Work to be completed:
Starting from the line that holds "Screen dimensions: 1456x819", output exactly each line through the end of the listing. Do not copy pictures.

BEGIN Data for review

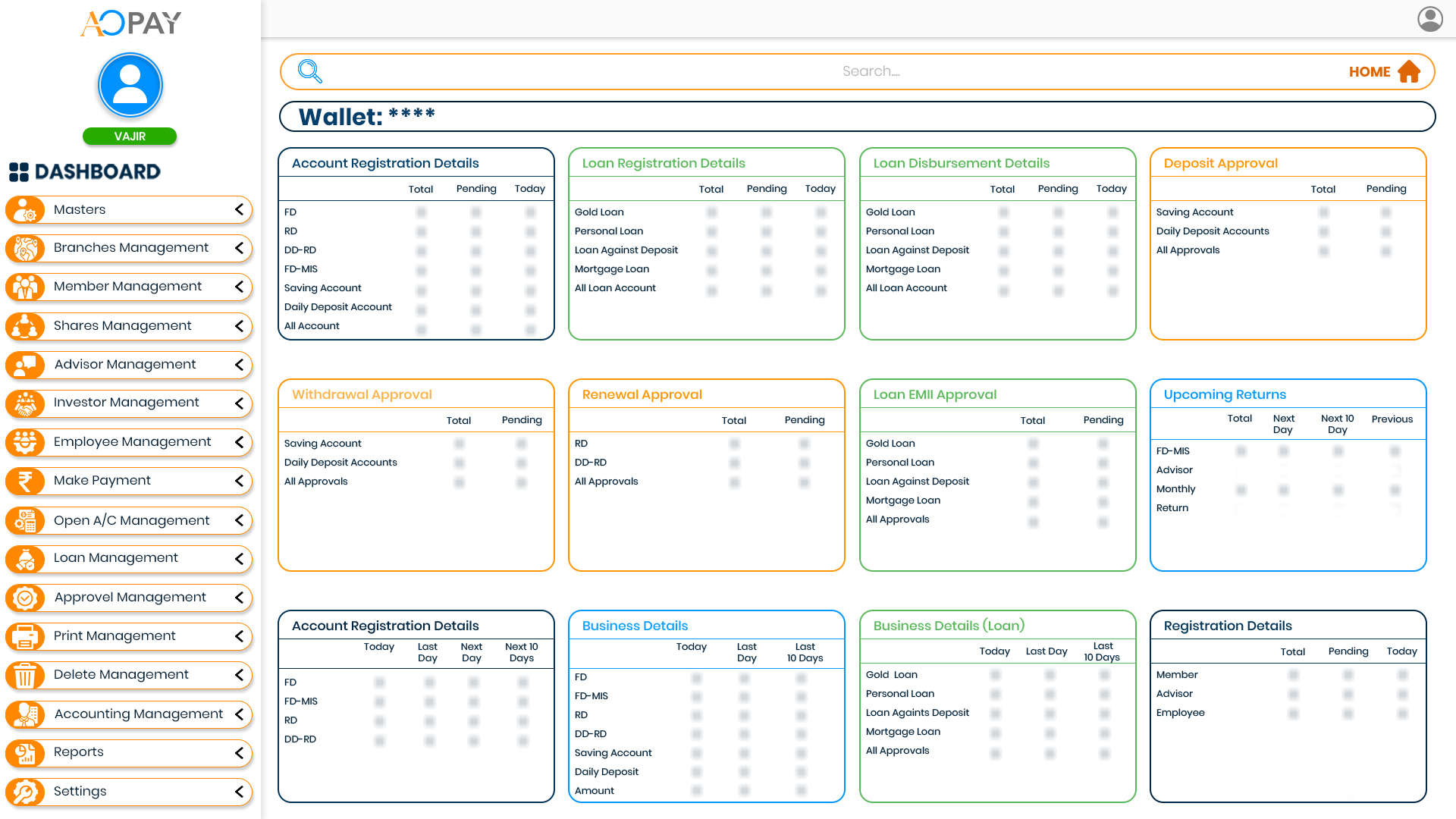Collapse the Reports menu chevron
The image size is (1456, 819).
point(240,752)
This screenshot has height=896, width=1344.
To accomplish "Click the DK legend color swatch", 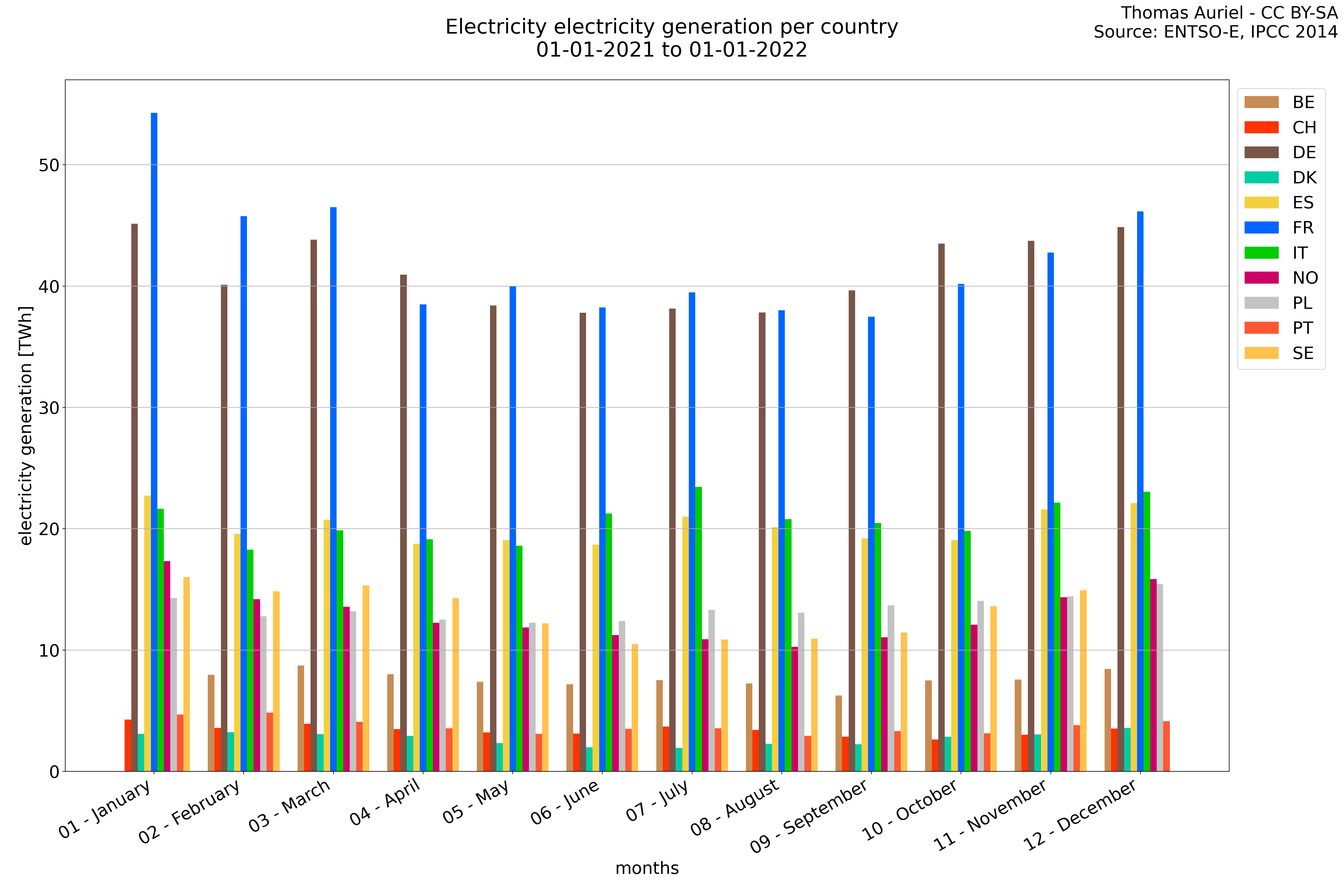I will click(x=1261, y=178).
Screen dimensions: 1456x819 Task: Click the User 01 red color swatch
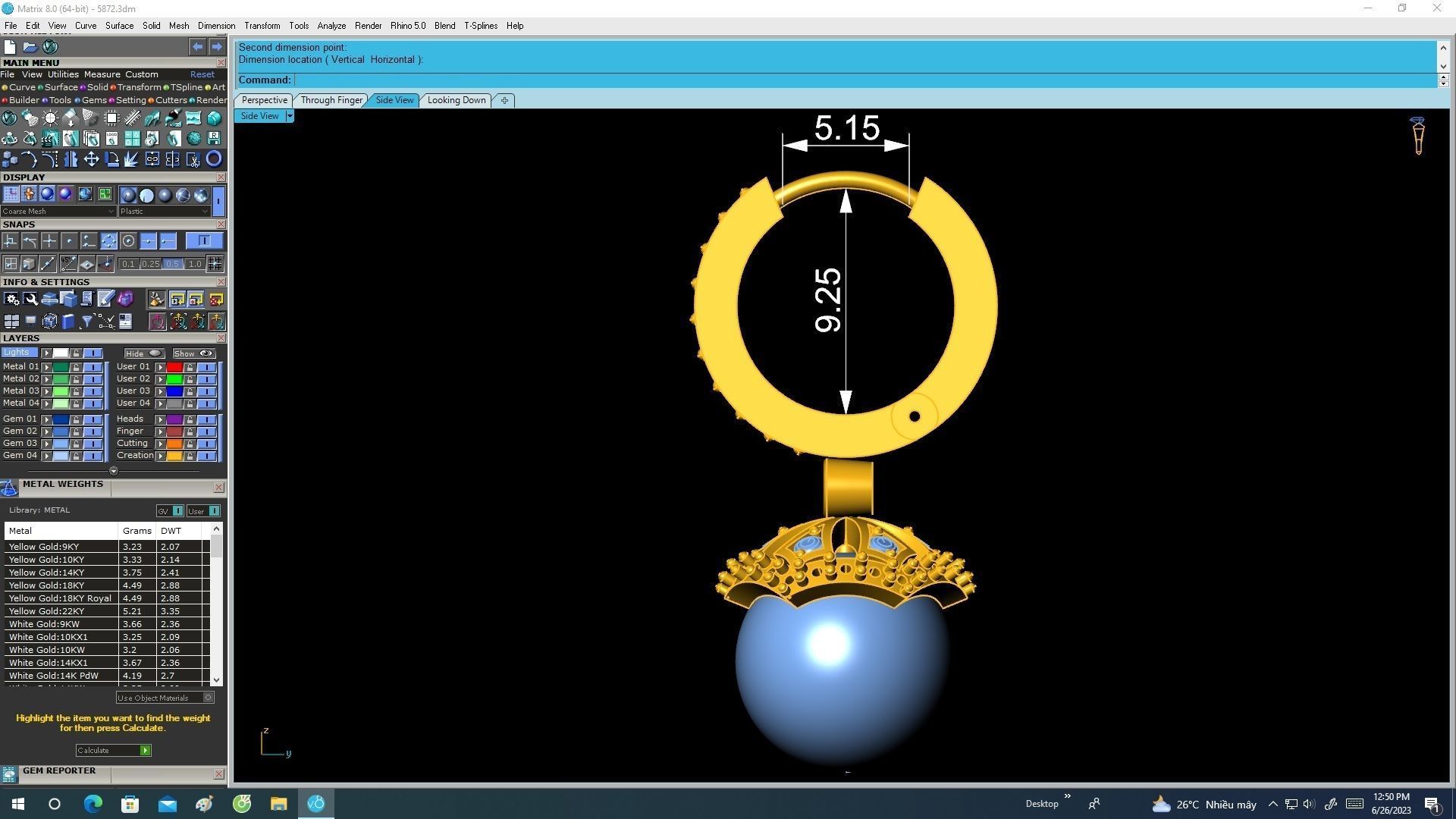coord(174,367)
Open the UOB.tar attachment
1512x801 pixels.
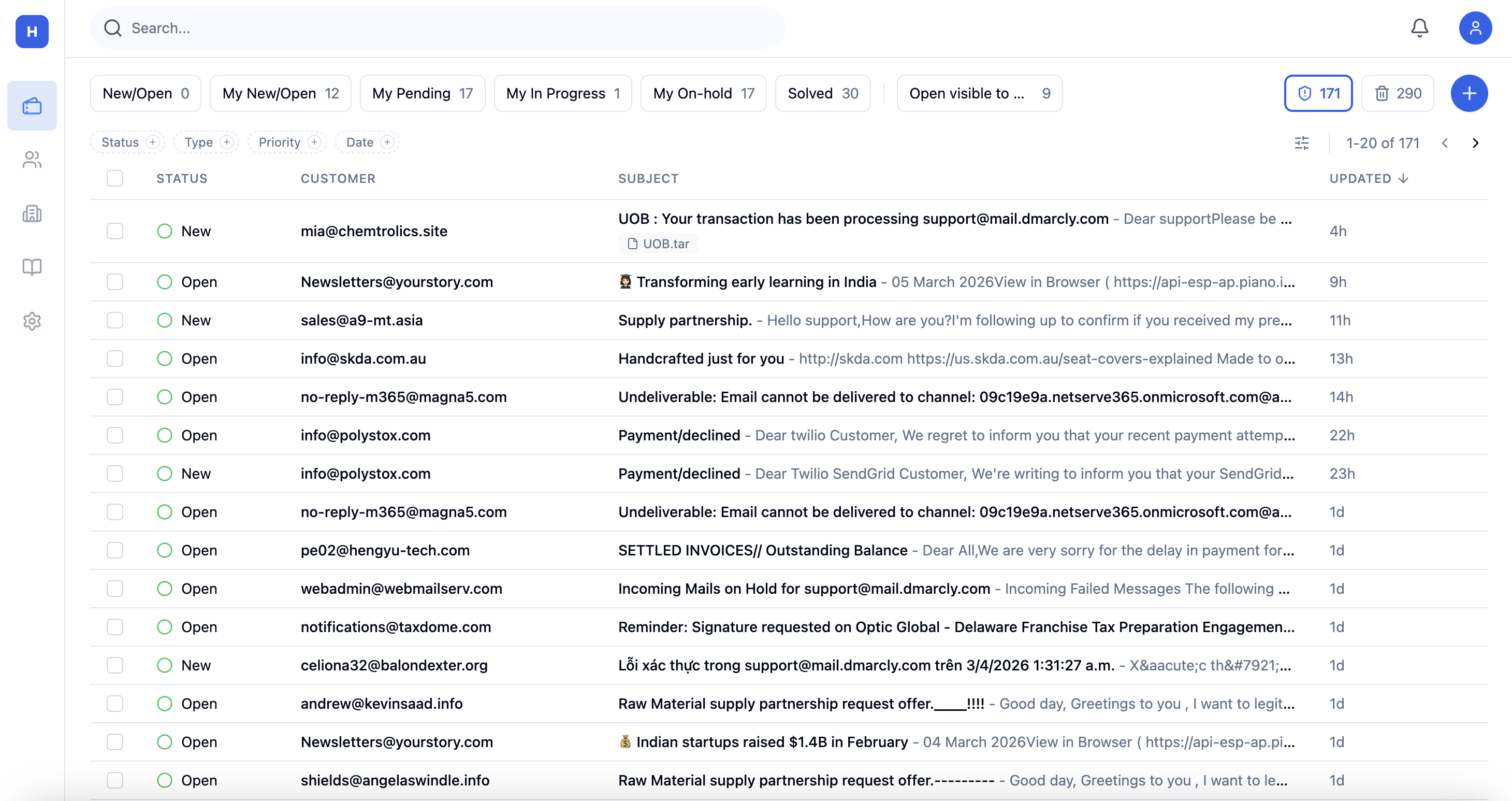click(658, 243)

END Data for review

Solution to the exercise:
Screen dimensions: 1456x819 Task: Click the User 01 red color swatch
coord(174,367)
Open the UOB.tar attachment
1512x801 pixels.
click(658, 243)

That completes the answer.